Calorie counting

emmasmiles0203
emmasmiles0203 Posts: 12 Member
edited November 11 in Health and Weight Loss
It says my daily goal to lose weight is 2000 cal, but then when I exercise it adds more cals 2 my daily goal. Doesn't this defeat the purpose?

Replies

  • Sued0nim
    Sued0nim Posts: 17,456 Member
    Nope

    MFP is a NEAT method so doesn't include exercise

    Any exercise you do and log by MFP database or machines, cut in half and eat them

  • emmasmiles0203
    emmasmiles0203 Posts: 12 Member
    OK thanks.
    So eat half the calories that shows up from exercise?
    I'm usually 200 to 300 cals below my daily goal anyway.
  • Liftng4Lis
    Liftng4Lis Posts: 15,151 Member
    OK thanks.
    So eat half the calories that shows up from exercise?
    I'm usually 200 to 300 cals below my daily goal anyway.

    Yes
  • terbusha
    terbusha Posts: 1,483 Member
    What I do and what I recommend to people is to eat at a calorie level that allows you to make good progress towards your goal.
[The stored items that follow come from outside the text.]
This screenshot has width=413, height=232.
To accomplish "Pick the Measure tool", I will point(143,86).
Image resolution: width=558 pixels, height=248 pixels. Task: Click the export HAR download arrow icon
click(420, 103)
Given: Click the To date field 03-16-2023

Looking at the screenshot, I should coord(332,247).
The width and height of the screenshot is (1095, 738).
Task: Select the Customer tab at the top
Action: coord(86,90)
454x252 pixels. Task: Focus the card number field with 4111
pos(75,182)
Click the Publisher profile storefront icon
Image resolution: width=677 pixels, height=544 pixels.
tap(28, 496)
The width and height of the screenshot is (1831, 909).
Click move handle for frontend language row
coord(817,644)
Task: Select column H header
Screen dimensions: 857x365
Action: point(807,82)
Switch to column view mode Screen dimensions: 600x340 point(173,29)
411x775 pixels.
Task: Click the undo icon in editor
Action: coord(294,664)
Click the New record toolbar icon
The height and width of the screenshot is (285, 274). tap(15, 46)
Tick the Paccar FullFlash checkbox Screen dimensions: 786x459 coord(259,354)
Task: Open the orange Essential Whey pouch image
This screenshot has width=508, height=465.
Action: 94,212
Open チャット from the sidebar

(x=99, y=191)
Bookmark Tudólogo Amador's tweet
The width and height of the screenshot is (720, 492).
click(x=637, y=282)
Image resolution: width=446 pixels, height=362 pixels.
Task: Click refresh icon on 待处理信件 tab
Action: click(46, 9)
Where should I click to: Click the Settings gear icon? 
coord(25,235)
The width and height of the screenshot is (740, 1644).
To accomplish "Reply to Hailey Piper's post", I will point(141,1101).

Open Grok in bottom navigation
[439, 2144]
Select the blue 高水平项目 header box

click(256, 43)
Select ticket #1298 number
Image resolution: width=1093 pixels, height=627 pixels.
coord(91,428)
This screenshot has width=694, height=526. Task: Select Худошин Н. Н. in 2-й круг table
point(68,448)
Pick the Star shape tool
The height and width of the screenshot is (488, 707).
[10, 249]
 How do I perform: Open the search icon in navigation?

If you are trying to lose weight, eat so you drop 1-2 lbs/week. This assumes an average calorie burn from you getting in all of your workouts. This will be different for everyone, so you'll have to do some trial and error to figure it out. I'd start ~2000 cal/day. Hit this goal, along with your macros and getting in your workouts, for a week. If you lose 1-2 lbs, you're good to go. If you lose too much, increase your intake and repeat. If you don't lose enough, reduce your intake a bit and repeat. After a few weeks, you'll figure out what works for you in your situation.
  • emmasmiles0203
    emmasmiles0203 Posts: 12 Member
    terbusha wrote: »
    What I do and what I recommend to people is to eat at a calorie level that allows you to make good progress towards your goal. If you are trying to lose weight, eat so you drop 1-2 lbs/week. This assumes an average calorie burn from you getting in all of your workouts. This will be different for everyone, so you'll have to do some trial and error to figure it out. I'd start ~2000 cal/day. Hit this goal, along with your macros and getting in your workouts, for a week. If you lose 1-2 lbs, you're good to go. If you lose too much, increase your intake and repeat. If you don't lose enough, reduce your intake a bit and repeat. After a few weeks, you'll figure out what works for you in your situation.

    Thanks heaps:). That sounds like a good plan. I have only just started this week so I haven't done my first weigh in yet.